-- TEXT EXCERPT --
--- begin ---
It’s been said that Britain’s favorite fast food isn’t fish and chips, but chicken vindaloo.
There’s been a population of people who trace their lineage to South Asia since at least the 17th century, but the biggest growth began after World War II. Two factors drove the exodus. First, there were families who looked at the options in Partition, of fleeing to one side of the new border between India and Pakistan, and took the third option: move to the UK. But there was also an active policy to encourage people from South Asia to relocate to this tiny island off the coast of Europe, to help fill the shortage of workers after six years of bloodbath.
The ethnic minority population went from 0.1% in 1951 to 2.5% by 1986, and the Pakistani population was the second biggest, eclipsed only by the Indian population.
Yet for many white people, their vision of India was still that of brownface comedies like Carry On Up the Khyber and It Ain’t Half Hot, Mum.
Change came slowly, and often through the appearance of small, family-run Indian restaurants. These became a key part of the economy for these growing migrant communities, and their perception in the broader community.
And there were famous South Asian actors, two of whom star in My Beautiful Laundrette, both of whom had been forced to relocate and reconsider their acting careers. As disillusioned ex-journalist and drunkard Hussein Ali, Roshan Seth was a rising stage actor but kept getting shoved into “ethnic” parts, and quit acting for 25 years until returning for a BAFTA-nominated performance as Jawaharlal Nehru in Richard Attenborough’s Gandhi. Playing his brother, social climbing entrepreneur Nasser Ali, was Saeed Jaffrey: By contrast to Seth’s interrupted career and late fame, Jaffrey was probably the most recognizable Indian to British audiences after Gandhi, an intercontinental leviathan who worked with Satyajit Ray and Lee Strasberg, and was a cornerstone of Merchant Ivory, masters of high-end period drama.
Merchant Ivory. Their depiction of India was tied up with the Raj, the period of British occupation of India that had only relatively recently ended. Films like Shakespeare Wallah (1965), Bombay Talkie (1970), and Heat and Dust (1980) were often deceptively complex in their depiction of the complicated relationships between South Asia and Britain, even as TV shows like The Far Pavilions and The Jewel in the Crown (both airing in 1984) leaned heavier into a romanticized version of that history.
--- end ---
-- DIRECTIONS --
Answer these questions from the passage on South Asian communities in Britain above:
(a) What percentage of the population was ethnic minority by 1986?
(b) Which actor played Hussein Ali in My Beautiful Laundrette?
(c) In what year did The Far Pavilions and The Jewel in the Crown both air?

-- Page and screen pointing data --
--- begin ---
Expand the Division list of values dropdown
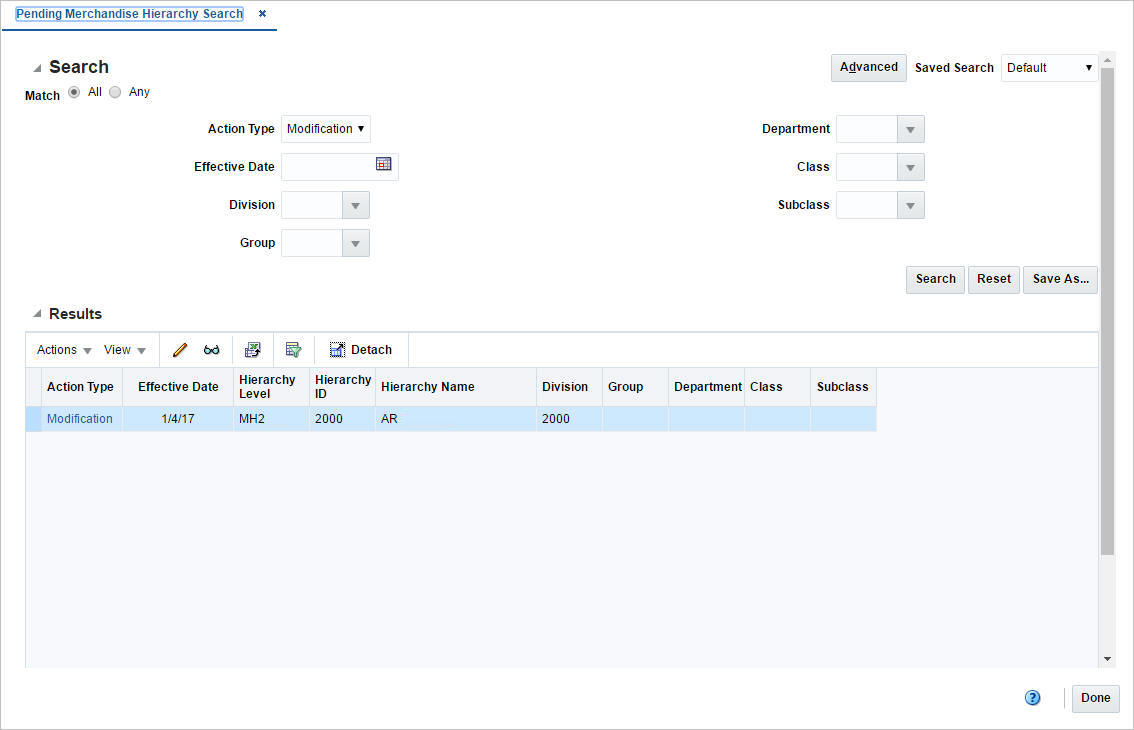The height and width of the screenshot is (730, 1134). pos(356,204)
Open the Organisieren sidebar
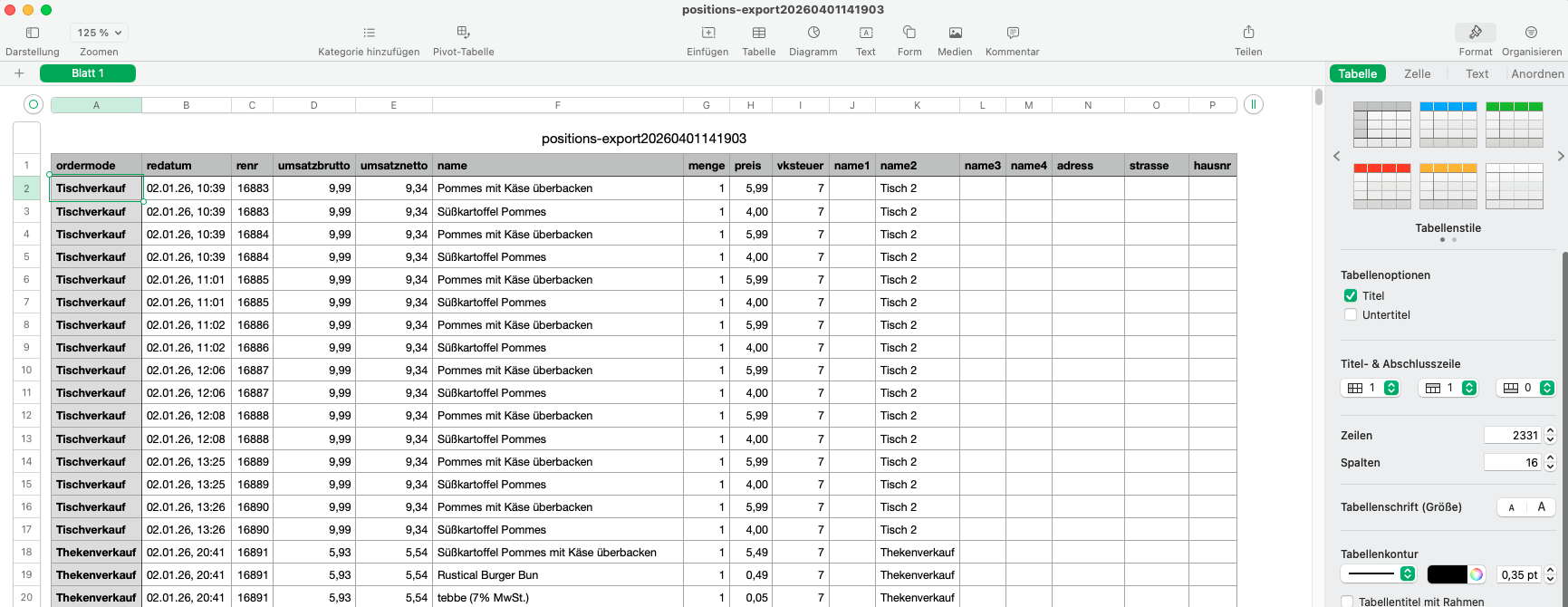 coord(1531,33)
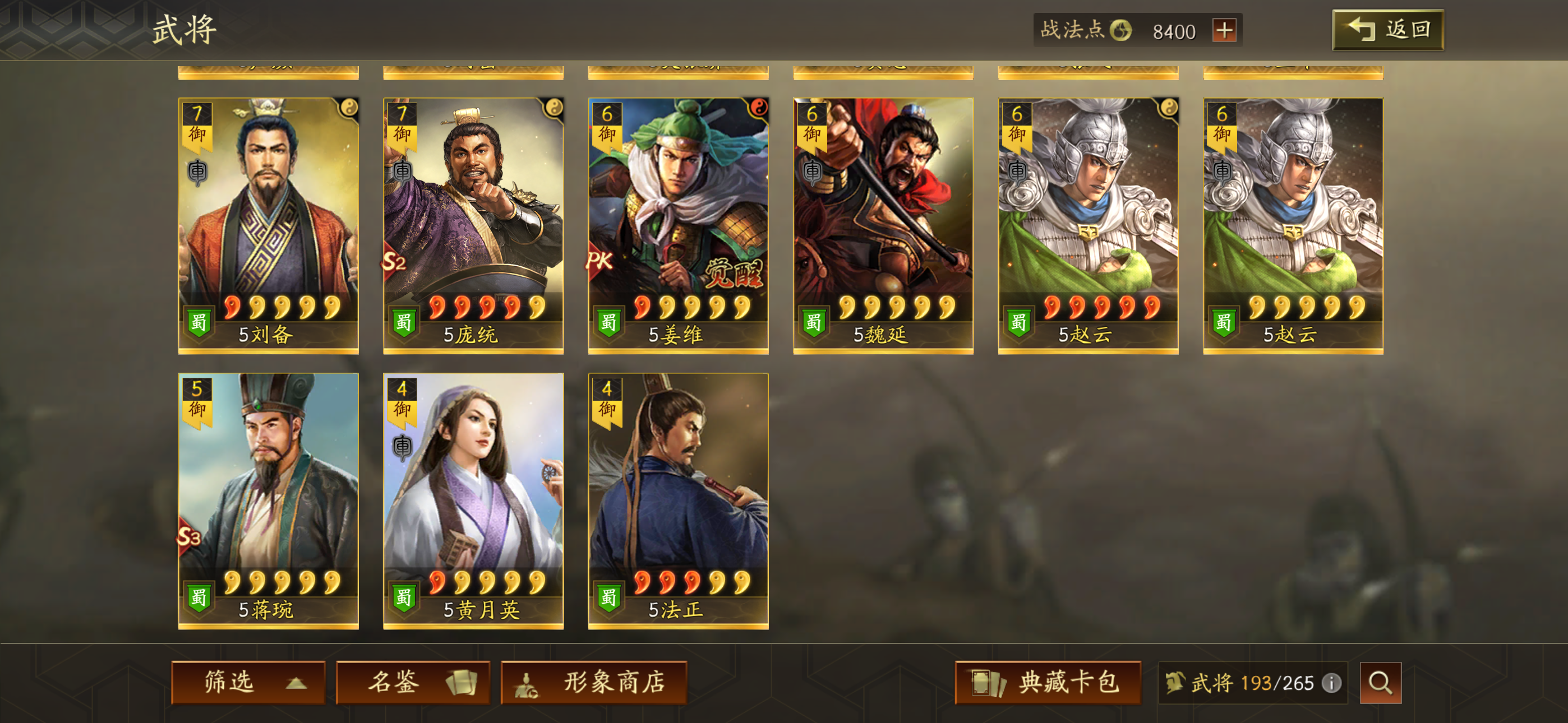Select the 5法正 general card
The height and width of the screenshot is (723, 1568).
(x=678, y=501)
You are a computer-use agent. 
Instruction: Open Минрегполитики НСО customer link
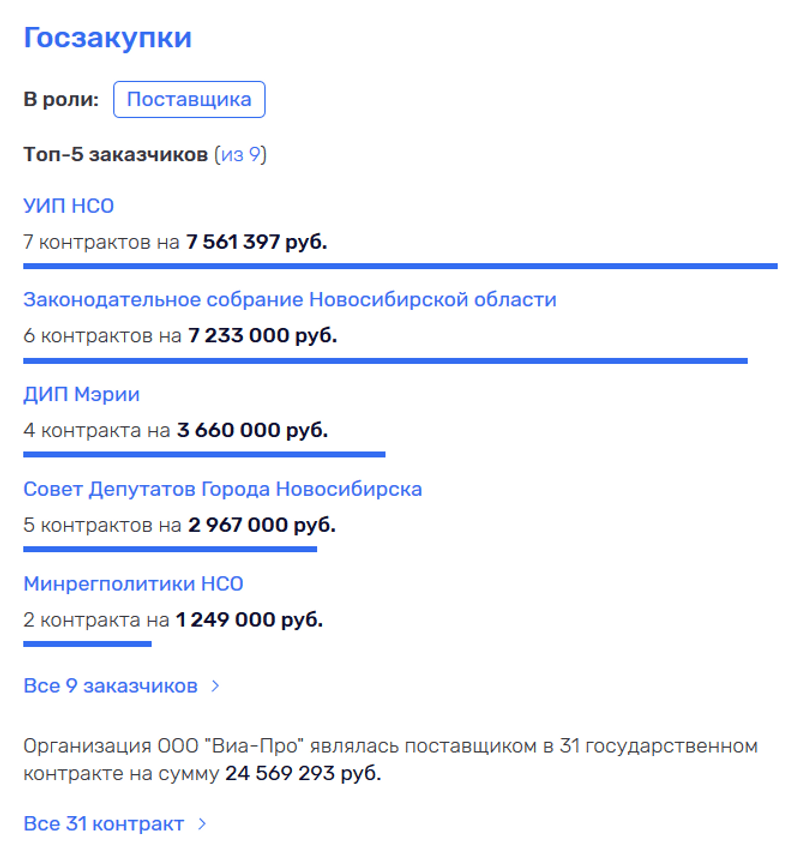[133, 584]
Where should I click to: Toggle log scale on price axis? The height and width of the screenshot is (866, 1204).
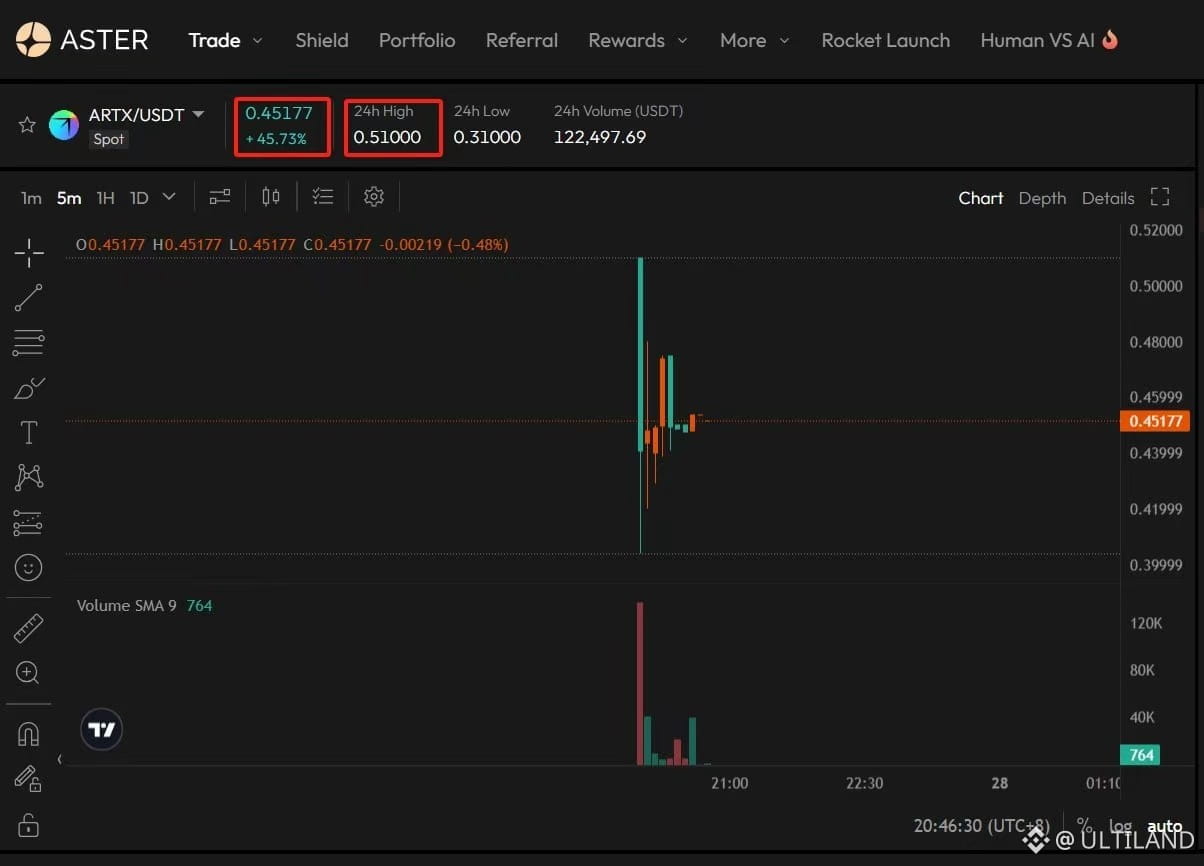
--- end ---
-- THE REPLY --
(a) 2.5%
(b) Roshan Seth
(c) 1984